Anos de desconto e um extrato que mostra tarifa e encargo comendo quase tudo o que foi pago pedem recálculo e proposta de conversão da operação — peça técnica, não reclamação. Advogado particular monta esse pedido com os extratos que você solicitar, e a procuração se assina eletronicamente.
Quando a anuidade é devida
Há situações em que a cobrança se sustenta e vale reconhecê-las antes de iniciar uma disputa.
Se o cartão foi efetivamente utilizado em compras, se o consumidor recebeu e desbloqueou o plástico, ou se o contrato foi apresentado de forma clara como cartão de crédito consignado e assinado nesses termos, a tarifa contratada tende a ser mantida.

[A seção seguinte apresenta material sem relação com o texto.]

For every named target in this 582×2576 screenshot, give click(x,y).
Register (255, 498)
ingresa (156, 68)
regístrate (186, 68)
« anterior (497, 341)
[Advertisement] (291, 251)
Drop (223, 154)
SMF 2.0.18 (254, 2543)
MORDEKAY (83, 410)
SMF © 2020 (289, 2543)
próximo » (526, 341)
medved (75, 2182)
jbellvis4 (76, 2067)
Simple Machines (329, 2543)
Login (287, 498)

Também não se sustenta o pedido que confunde anuidade com encargos de rotativo. Juros altos sobre saldo não pago não são tarifa: são consequência do produto, e sua discussão segue outro caminho, o da revisão de encargos.

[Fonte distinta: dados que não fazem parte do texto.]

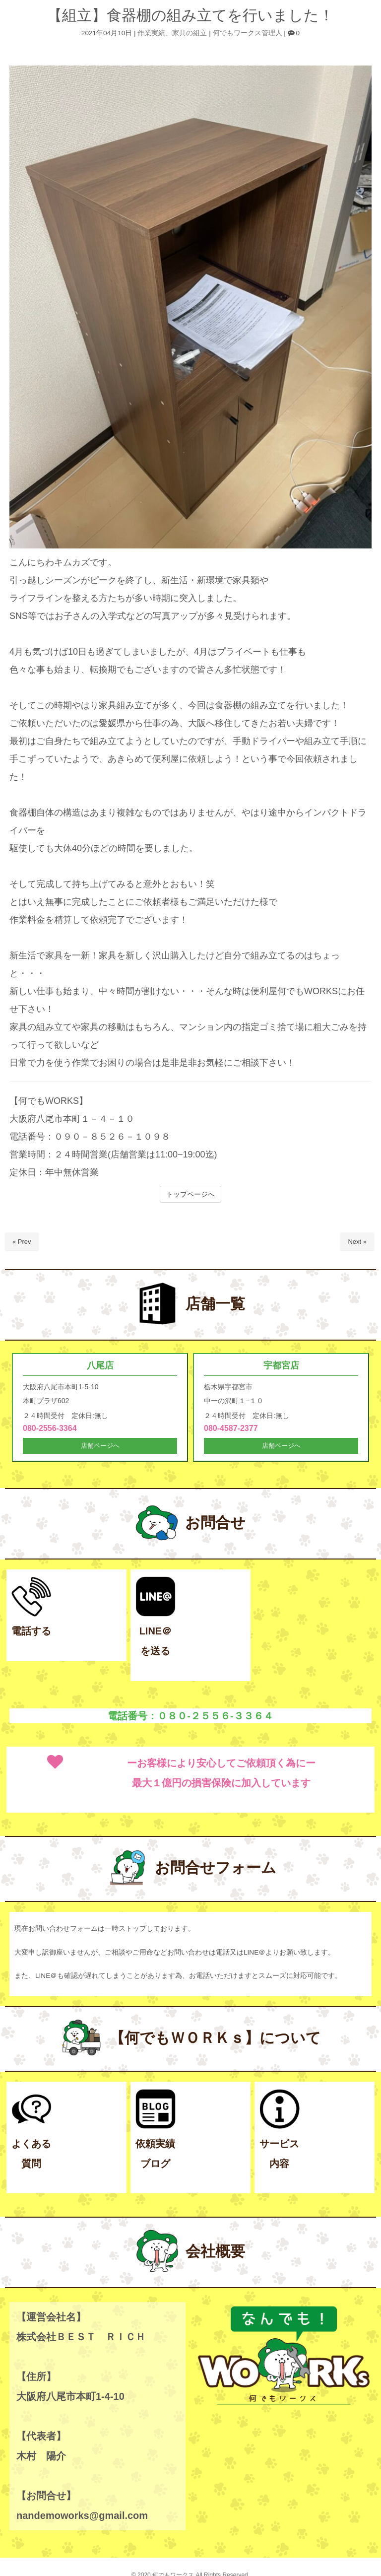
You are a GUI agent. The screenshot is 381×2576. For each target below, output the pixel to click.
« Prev (21, 1241)
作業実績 (151, 33)
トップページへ (190, 1194)
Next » (357, 1241)
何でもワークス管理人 (247, 33)
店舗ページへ (100, 1447)
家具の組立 (189, 33)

Por fim, o cancelamento do cartão não apaga a dívida acumulada. Encerrado o produto, o saldo remanescente continua exigível — o que muda é a forma de cobrança, que deixa de contar com a reserva de margem.
Perguntas frequentes
Cancelar o cartão libera a margem consignável imediatamente?
A liberação da faixa reservada depende da baixa do registro junto ao consignante, que é processada após o encerramento do produto e a definição do saldo. Por isso o pedido de exclusão do desconto deve ser feito junto com o cancelamento, e não depois dele.
Posso converter o cartão em empréstimo consignado comum?
A conversão não é um direito automático, mas é uma solução frequentemente aceita em acordo, porque substitui o pagamento mínimo perpétuo por parcelas com prazo definido. O pedido deve ser formulado por escrito, com indicação do saldo que se pretende converter.